Before I begin this review. I must make a declaration of interest, insofar as I reviewed the text and suggested corrections prior to publication.
Sharing perceptions of wine, by both consumers and professionals, has probably taken place throughout the 8000 years of wine history. In the decades following World War 2, various structured systems for tasting have been developed, which attempt to take an objective, scientific approach.
Offering encouragement to the novice taster, in the Introduction to the book the authors note that: 'The appreciation and careful description of a wine seem, in fact, to be something reserved for a chosen few, those possessing a virtuous sensitivity to smells and flavors and endowed with a rare ability to verbalize the sensations. But this impression cannot be further from reality'.
The book is divided in to five parts. In Part I of this groundbreaking book, Manuel Malfeito Ferreira and Virgílio Loureiro examine the strengths and weaknesses of the methods of sensory analysis currently used, including the terminology and systems of soring wines. There are several approaches to wine tasting that have been proposed and adopted of the centuries. These are detailed in this book. The authors discuss early pioneers and their works on wine tasting. However, they note that systematic tasting systems were developed in the years after World War II, and that French authors focused on descriptors but Americans, even at this early stage, to a more quantitative approach. When considering the development of numeric systems, it is noted that tasting scores are highly subjective metaphors, and even with descriptive tasting notes perceptions as to balance, complexity, quality and ageing potential lean heavily upon the taster's emotional connection to the wine.

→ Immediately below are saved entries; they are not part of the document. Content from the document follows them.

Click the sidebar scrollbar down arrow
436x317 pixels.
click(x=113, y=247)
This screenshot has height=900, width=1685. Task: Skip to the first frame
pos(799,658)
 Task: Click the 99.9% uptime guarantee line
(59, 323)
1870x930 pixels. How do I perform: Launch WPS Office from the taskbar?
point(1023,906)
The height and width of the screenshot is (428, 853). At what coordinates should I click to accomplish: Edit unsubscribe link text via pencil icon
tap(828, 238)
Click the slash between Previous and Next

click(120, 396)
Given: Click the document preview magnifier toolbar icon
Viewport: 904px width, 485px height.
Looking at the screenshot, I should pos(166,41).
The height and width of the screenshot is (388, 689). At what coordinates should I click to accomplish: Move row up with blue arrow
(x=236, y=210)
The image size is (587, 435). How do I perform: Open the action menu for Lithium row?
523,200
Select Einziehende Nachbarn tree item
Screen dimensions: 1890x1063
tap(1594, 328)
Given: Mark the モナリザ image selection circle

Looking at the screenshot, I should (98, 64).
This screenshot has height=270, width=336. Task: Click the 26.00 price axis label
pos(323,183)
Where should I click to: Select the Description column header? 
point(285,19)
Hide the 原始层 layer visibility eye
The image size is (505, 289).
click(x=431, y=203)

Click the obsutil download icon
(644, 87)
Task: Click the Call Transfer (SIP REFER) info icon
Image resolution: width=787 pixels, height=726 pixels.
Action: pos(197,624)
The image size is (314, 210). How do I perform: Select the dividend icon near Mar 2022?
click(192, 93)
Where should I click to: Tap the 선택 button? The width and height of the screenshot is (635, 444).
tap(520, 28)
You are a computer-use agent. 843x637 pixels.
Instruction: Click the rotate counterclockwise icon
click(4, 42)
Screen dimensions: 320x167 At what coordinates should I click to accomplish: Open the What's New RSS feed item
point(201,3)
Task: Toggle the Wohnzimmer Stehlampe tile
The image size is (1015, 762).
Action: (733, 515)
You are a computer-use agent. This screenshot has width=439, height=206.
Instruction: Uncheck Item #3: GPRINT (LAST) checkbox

I spent many years using and advocating the Systematic Approach to Tasting (SAT) as developed by the Wine and Spirit Education Trust for the Diploma Level course and examinations. Using this system, the taster forensically examines the characteristics of a wine and placing many if these at a point along a scale. There are now over 11,000 graduates, mostly wine professionals, who no doubt continue to use this method in their professional evaluations. In this book authors aim to demonstrate that the 'classic method of tasting, as used worldwide, is not necessarily the most appropriate. The book proposes a new concept of tasting based upon descriptors of the taster's emotions. Of course, this raises questions. I am one who challenges concepts of 'lived' truth, i.e. that something has to be fact because the perceiver believes it to be so. Also in Part 1 thee chemical basis of aroma perception is deftly discussed.